Gardner serves on the scientific advisory board for a private company, Zoe, that is offering personalized nutrition advice based on biological information. People take at-home tests and get instructions on what to eat based on the results.

This is exactly what the NIH study eventually hopes to offer, but Das, the principal investigator in Boston, said the results will have stronger scientific backing. “The market’s always ahead of the science,” she said, when asked about Zoe.

Study participants at the Human Nutrition Research Center on Aging head to an elevator to go to lunch room area.Jonathan Wiggs/Globe Staff

At the end of their two-week stay, the participants face two full days of testing, every aspect of their biology measured.
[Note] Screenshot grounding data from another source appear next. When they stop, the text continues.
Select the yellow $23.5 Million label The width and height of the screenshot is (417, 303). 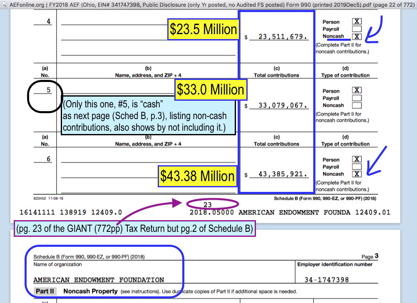[203, 30]
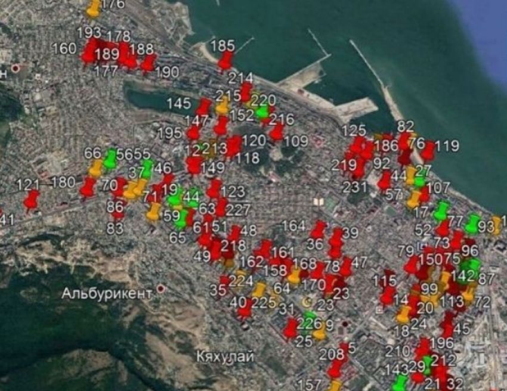This screenshot has width=507, height=391.
Task: Click the red pin labeled 121
Action: point(32,201)
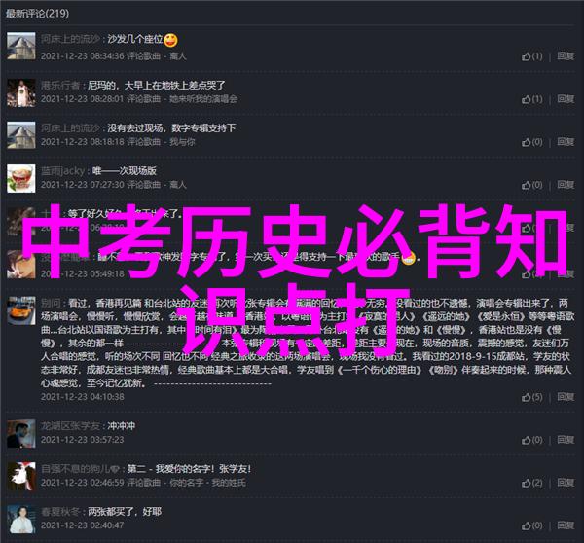Open the avatar of 春夏秋冬
584x543 pixels.
pyautogui.click(x=21, y=520)

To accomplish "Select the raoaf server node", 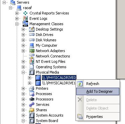I will 27,8.
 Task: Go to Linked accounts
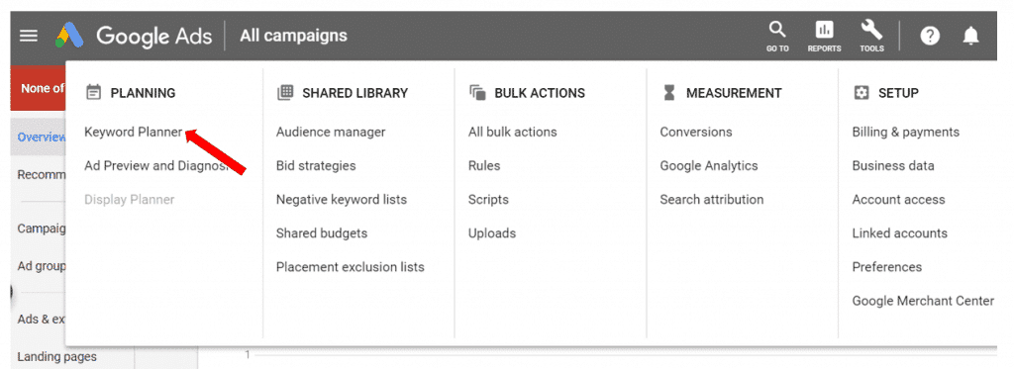point(899,233)
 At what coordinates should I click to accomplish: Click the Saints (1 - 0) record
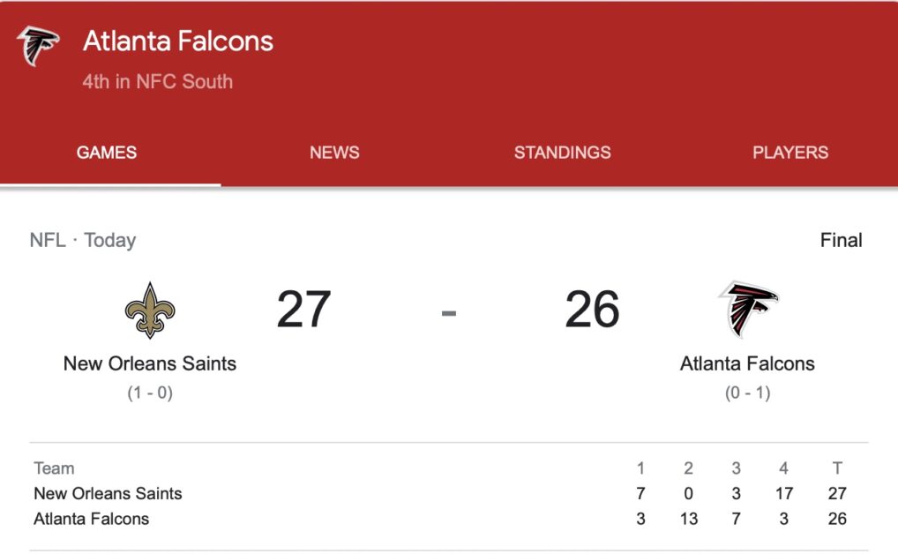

On the last day, they drink two cups of vanilla Ensure and then sit in a chair from 8 a.m. to 1 p.m., giving blood samples at set intervals to measure how nutrients are metabolized.

The “live-in diet” sessions are expected to wrap up in mid-2026. Then, with a trove of data from each individual, multiplied across thousands of participants, the project will deploy artificial intelligence to come up with proposed algorithms for determining who should eat what. But that’s not the end: A series of studies will have to be conducted to validate those algorithms.

Nicastro is eager to learn what factors are driving individual responses. “It could be genetics, it could be microbiome, it could be something about the environment, and or probably a lot of these things mixed together,” she said. The ultimate goal is to enable doctors or dietitians to test for certain factors and then produce a personalized eating plan.

Meanwhile, the first four participants, settled back at home with their lime-green souvenir water bottles, are already finding themselves making changes in their diet. Cashell loved the third diet so much she’s trying to re-create the recipes in her kitchen. Hamdorf noticed that during the experiment he never felt hungry, yet looked forward to each meal — and realized he needed to eat more, and drink more water. Matthiess and Carter are trying to eat less in the evening and include more fruits and nuts.

All were gratified to have been part of the study.

“You don’t have many opportunities to contribute to important scientific research,” Carter said. “And I feel lucky that I am able to do that.”